We took a couple of months to grieve, heal, and consult with a new doctor.  I was diagnosed with a luteal phase defect.  To overcome this, my new doctor prescribed progesterone that I was to start taking after ovulation.  I would remain on this medication for something like 16 days, unless I became pregnant, in which case I would remain on the medication through the first trimester.  It was great to feel like we had an answer to the problem and the medication to help.  It was September, and our first cycle trying since the miscarriage in June.  I had to take a pregnancy test in order to know if I should stop taking the progesterone.  Positive!  "This is it!", I thought to myself.  I told Matt I was going to run to the store for coffee creamer and while I was out, I picked up a little pair of baby booties and a bib that said, "I love my daddy."  I wrapped them up to give to him as a gift when I got home.  I wanted to tell him in a special way...I wanted this moment to be a purely happy one, not overshadowed by doubt and fear.  We had been through so much already, and I felt so good about the fact that I started the medication and it seemed to be working.  (I wasn't bleeding like I had before.)  If only...

A little over a week later, I miscarried again.  I was devastated.  I was desperate to understand why I was going through this, but, I will never really know.  There are some answers we just don't get to have.  The progesterone did what it was supposed to.  My doctor was extremely pleased with my medicated progesterone levels and suspects there's an issue other than the luteal phase defect that is causing the miscarriages.  When it comes to miscarriages, three is the magic number with most doctors.  So, since it's been a year since we started trying and we've had three unsuccessful pregnancies in that time, my doctor will be sending us to a fertility specialist.  There are several tests that will need to be done before we can start trying again and I'm really not quite ready for all of that.  We are giving ourselves a little time, however long it takes, to be ready for this next step.  

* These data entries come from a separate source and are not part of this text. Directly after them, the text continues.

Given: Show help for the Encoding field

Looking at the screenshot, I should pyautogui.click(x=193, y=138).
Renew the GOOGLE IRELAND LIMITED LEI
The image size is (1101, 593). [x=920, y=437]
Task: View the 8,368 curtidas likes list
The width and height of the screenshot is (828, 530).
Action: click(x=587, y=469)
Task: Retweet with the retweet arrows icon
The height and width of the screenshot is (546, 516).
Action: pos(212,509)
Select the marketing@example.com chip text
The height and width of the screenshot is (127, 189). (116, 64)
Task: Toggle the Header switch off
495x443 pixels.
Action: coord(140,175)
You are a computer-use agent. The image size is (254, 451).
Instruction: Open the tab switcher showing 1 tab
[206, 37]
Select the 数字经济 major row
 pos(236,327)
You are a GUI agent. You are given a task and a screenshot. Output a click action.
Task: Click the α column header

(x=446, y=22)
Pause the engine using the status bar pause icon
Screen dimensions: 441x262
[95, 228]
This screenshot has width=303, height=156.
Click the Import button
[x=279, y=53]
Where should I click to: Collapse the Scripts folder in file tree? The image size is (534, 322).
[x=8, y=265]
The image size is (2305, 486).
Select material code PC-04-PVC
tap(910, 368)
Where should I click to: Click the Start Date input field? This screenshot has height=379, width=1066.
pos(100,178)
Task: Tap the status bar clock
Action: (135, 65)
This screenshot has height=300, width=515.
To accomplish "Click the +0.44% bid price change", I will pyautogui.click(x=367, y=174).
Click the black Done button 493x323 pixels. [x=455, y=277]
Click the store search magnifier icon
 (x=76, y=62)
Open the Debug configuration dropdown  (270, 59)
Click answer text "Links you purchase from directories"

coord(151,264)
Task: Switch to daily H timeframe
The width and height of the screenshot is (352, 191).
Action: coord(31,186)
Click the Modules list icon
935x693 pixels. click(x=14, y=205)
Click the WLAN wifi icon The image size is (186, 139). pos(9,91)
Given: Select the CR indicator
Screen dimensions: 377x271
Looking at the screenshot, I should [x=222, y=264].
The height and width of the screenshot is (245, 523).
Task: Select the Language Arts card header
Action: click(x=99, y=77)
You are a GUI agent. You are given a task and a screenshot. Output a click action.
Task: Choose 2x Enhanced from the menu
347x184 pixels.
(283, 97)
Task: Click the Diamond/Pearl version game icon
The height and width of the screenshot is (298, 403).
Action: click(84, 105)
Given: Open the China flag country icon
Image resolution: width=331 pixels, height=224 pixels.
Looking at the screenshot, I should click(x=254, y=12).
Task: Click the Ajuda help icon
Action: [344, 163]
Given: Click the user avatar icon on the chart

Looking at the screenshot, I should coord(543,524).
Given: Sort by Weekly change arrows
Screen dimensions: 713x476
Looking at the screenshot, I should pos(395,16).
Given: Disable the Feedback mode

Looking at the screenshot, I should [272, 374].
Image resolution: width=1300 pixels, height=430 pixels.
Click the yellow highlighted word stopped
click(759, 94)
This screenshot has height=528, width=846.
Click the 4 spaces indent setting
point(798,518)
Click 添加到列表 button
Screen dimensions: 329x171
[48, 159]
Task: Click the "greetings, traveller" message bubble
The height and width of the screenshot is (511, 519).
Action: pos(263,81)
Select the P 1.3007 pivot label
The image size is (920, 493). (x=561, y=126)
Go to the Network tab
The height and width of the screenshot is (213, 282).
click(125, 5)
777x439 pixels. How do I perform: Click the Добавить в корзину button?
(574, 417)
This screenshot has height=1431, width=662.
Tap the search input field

With this journey has come more emotional and physical pain than I could have fathomed, but it hasn't been all bad.  We still do our best to live each day with love and laughter, though, some days that's easier than others.  And in the past year, even with all the bad that came, I got to experience those moments of sheer joy and wonder and, if only for a fleeting moment, I knew what it felt like to be a mother.  To worry about your child, to love your child, to dream of what the future holds for your child...I got to experience all of that.  If only for a moment.